Settings that can trigger reconciliation or cluster replacement when changed outside of Porter include:
- Cloud NAT and Cloud Router — port allocation (min ports per VM, dynamic port allocation), endpoint-independent mapping, TCP timeouts, NAT IP allocation mode and static NAT IPs, source subnetwork ranges
- VPC — the cluster VPC and subnet, primary and secondary CIDR ranges, Private Google Access and its associated routes and DNS
- GKE control plane — cluster version, private cluster settings (private nodes, endpoint access), master authorized networks and CIDR, workload identity pool, logging and system components, cluster autoscaling, KMS settings
- GKE node pools — machine type, disk, image type, autoscaling settings, node locations and versions, spot/preemptible flag, OAuth scopes, labels, taints, network tags, GPU settings, upgrade and management settings
- Load balancer — the external static IP
Settings like NAT port allocation and node pool configuration can be changed safely from the Porter dashboard. For any requirement not exposed there (for example, public node IPs to reduce egress cost), contact Porter support before changing it in GCP.Migrating from a Service Account JSON
If you previously connected GCP using a service account JSON key, you can switch to Workload Identity Federation with no downtime:
- In Porter, navigate to Integrations → Cloud accounts and select your GCP account.
- Click Migrate to Workload Identity Federation in the banner at the top of the page.
- Follow the same Cloud Shell flow above.
Your existing clusters keep authenticating with the JSON key while the new federation is being verified. Once verified, Porter swaps the credential atomically. There is no service interruption.After Migration
Workload Identity Federation is now the active connection between Porter and your GCP project, but your previous service account and its JSON key are still present in your project until you remove them.

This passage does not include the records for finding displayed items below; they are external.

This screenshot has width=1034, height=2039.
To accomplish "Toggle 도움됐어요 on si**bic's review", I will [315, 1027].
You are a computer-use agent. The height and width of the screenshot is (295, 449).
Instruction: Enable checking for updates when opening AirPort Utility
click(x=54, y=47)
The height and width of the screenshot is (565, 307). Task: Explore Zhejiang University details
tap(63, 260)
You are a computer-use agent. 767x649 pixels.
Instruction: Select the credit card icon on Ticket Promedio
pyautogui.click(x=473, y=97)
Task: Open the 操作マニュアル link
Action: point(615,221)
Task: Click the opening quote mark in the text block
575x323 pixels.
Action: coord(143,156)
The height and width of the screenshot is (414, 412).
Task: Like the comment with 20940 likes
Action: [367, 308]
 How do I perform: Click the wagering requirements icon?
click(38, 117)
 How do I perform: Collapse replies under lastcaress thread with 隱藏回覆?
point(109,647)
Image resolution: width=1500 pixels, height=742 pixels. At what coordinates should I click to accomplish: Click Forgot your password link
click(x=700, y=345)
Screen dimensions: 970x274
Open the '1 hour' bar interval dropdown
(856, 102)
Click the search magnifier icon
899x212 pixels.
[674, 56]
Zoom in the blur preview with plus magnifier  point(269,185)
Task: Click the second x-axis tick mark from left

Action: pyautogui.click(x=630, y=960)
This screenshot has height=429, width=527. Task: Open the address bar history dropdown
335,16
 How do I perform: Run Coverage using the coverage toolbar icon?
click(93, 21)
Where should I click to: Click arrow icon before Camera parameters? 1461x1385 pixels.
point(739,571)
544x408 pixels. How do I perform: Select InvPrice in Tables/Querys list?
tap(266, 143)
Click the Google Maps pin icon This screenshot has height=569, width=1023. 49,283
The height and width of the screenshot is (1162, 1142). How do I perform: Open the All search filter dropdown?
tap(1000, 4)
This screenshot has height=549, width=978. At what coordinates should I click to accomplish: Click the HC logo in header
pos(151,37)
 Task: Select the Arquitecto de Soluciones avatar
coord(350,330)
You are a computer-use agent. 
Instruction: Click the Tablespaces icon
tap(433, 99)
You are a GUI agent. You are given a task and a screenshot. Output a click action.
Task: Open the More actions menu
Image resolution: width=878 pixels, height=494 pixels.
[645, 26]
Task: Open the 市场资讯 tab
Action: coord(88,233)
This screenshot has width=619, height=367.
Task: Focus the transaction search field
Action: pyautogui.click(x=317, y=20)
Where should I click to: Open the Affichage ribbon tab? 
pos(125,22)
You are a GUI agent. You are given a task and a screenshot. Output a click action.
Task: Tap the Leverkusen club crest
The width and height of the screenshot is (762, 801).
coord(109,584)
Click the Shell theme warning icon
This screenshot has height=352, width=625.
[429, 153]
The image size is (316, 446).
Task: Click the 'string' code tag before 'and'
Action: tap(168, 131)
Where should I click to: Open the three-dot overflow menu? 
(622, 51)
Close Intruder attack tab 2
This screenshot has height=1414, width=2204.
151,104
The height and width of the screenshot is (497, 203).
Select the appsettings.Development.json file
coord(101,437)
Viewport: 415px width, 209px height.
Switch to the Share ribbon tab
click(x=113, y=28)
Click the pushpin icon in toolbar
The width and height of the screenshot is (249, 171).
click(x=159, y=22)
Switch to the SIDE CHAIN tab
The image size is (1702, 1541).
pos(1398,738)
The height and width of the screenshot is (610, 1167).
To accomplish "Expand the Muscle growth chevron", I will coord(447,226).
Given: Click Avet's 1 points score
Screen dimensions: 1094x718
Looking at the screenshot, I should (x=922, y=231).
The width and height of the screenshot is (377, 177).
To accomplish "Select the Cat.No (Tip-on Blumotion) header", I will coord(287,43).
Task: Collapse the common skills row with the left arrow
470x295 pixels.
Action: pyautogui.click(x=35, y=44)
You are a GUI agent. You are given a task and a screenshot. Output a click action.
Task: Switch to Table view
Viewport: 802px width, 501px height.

To finish the migration:
- In the GCP Console, open IAM & Admin → Service Accounts.
- Find your legacy service account (the one whose key you previously uploaded to Porter — typically named
porter-manager, separate from the new porter-manager-* account created during federation).
- Delete its JSON key, or delete the entire service account.
Porter no longer needs the legacy account once federation is active. Leaving it in place means an unrotated long-lived key continues to exist in your project.Revoking Access
To disconnect Porter from your GCP project:
- First, delete any clusters through the Porter dashboard.
- In the GCP Console, navigate to IAM & Admin → Workload Identity Federation and delete the
porter-pool-* Workload Identity Pool. This immediately invalidates all federated tokens.
Optionally, also delete the porter-manager-* service account under IAM & Admin → Service Accounts for full cleanup.